SGI 'Big Brain' computer depicts world according to Wikipedia
Researcher uses SGI supercomputer to visualise history based on data from Wikipedia
A researcher at the University of Illinois has created the first ever graphical visualisation of modern history according to Wikipedia, using SGI's new “Big Brain” computer.
Kalev H Leetaru loaded the entire English language edition of Wikipedia onto SGI's new UV2 supercomputer, which used algorithms to identify every mention of location and date across the text of every Wikipedia entry. More than 80 million locations and 42 million dates were extracted, averaging 19 locations and 11 dates per article.
The connections between these datasets were also captured, allowing Leetaru to perform near-real time analysis and create visual maps of how history has unfolded over the past thousand years. He identified four periods of growth in Wikipedia's historical coverage: 1001-1500 (Middle Ages), 1501-1729 (Early Modern Period), 1730-2003 (Age of Enlightenment), 2004-2011 (Wikipedia Era).
Related Articles on Techworld
Leetaru was also able to ascertain that the site's continued growth is focused on enhancing coverage of historical events, rather than increased documenting of the present, and that the “copyright gap” that blanks out most of the twentieth century in digitised print collections is not a problem with Wikipedia, where there is steady exponential growth in its coverage from 1924 to the present.
“The one-way nature of connections in Wikipedia, the lack of links, and the uneven distribution of Infoboxes, all point to the limitations of metadata-based data mining of collections like Wikipedia. With SGI UV2, the large shared memory available allowed me to ask questions of the entire dataset in near-real time,” said Leetaru.
“With a huge amount of cache-coherent shared memory at my fingertips, I could simply write a few lines of code and run it across the entire dataset. This isn’t possible with a scale-out computing approach. It’s very similar to using a word processor instead of using a typewriter – I can conduct my research in a completely different way, focusing on the outcomes, not the algorithms.”
SGI's UV2 supercomputer is billed as the world's largest in-memory system for data-intensive problems, offering up to 4,096 cores and up to 64 terabytes of coherent main memory. Built using Intel's Xeon E5-4600 processors, it can scale to eight petabytes of shared memory at a peak I/O rate of four terabytes per second (14 PB/hour).

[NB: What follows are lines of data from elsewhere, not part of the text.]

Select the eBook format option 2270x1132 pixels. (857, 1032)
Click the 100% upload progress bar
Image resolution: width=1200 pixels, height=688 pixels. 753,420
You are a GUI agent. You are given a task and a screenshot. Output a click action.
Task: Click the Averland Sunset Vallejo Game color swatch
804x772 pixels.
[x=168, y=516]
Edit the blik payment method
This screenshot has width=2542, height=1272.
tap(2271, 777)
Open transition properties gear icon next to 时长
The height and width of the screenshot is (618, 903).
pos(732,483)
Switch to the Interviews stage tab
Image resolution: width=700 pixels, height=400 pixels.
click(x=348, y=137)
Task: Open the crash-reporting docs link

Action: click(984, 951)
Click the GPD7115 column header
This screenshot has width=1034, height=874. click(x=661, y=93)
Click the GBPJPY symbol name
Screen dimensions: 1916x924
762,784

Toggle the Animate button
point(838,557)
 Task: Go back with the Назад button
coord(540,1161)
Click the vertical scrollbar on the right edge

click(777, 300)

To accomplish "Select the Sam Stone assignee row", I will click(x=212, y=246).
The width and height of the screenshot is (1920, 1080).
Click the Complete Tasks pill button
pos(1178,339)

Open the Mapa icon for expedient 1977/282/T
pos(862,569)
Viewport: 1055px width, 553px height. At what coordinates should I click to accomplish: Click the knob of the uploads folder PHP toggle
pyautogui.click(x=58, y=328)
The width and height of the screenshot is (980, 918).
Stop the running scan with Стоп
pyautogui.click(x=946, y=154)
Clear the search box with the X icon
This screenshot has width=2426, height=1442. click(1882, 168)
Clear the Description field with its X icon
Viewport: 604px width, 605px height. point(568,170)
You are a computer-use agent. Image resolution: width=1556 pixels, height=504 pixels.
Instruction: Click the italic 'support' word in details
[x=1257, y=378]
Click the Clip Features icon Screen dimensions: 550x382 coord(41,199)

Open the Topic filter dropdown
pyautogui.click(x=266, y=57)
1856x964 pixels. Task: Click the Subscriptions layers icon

The focus of the new system is on usability. SGI UV2 works like a workstation, in that any given program has access to all the cores and all the memory of the system. This means it is less complex to manage than traditional scale-out systems with many nodes, and applications can scale without the complexity of multi-instance software.
“A lot of scientists are used to using PCs in terms of their environment,” said Bill Mannel, vice president of product marketing for SGI, speaking to Techworld at the International Supercomputing Conference in Hamburg.
“UV2 has only one operating system (Linux) and one interface – it’s very easy to use. It’s not like a big cluster where you’ve got all these little parts you have to worry about. And on top of it, we can also integrate graphics directly in with compute and memory, so now you can actually look at the data interactively.”
SGI announced availability of the UV2 at the conference yesterday, with prices starting at $30,000 (£20,000). The systems will start shipping in August 2012.
The first UV2 supercomputer, integrated with Intel's Many Integrated Core (MIC) technology, has been sent to Professor Stephen Hawking's COSMOS consortium. Hawking said that COSMOS will use UV2 to test its mathematical theories and create computer simulations of the universe.
Mannel added that although some UV2s will ship with Intel MIC technology (recently rebranded as Xeon Phi), not every problem requires massively parallel architectures, so some will just use a standard CPU.
“If there are a lot of independent particles that don’t share a lot of data between them, you could use each of those little cores to do a portion of that problem. But in some cases it takes a lot of work to actually make this thing work on an accelerator,” said Mannel.
“It depends on how much work you want to do to make it work, and then what kind of problem it is. Some problems in structural mechanics, they have a lot of communication between them, so they don’t work well on these kind of Xeon Phi architectures.”
SGI UV2 also supports NVIDIA Quadro GPUs and Tesla accelerators.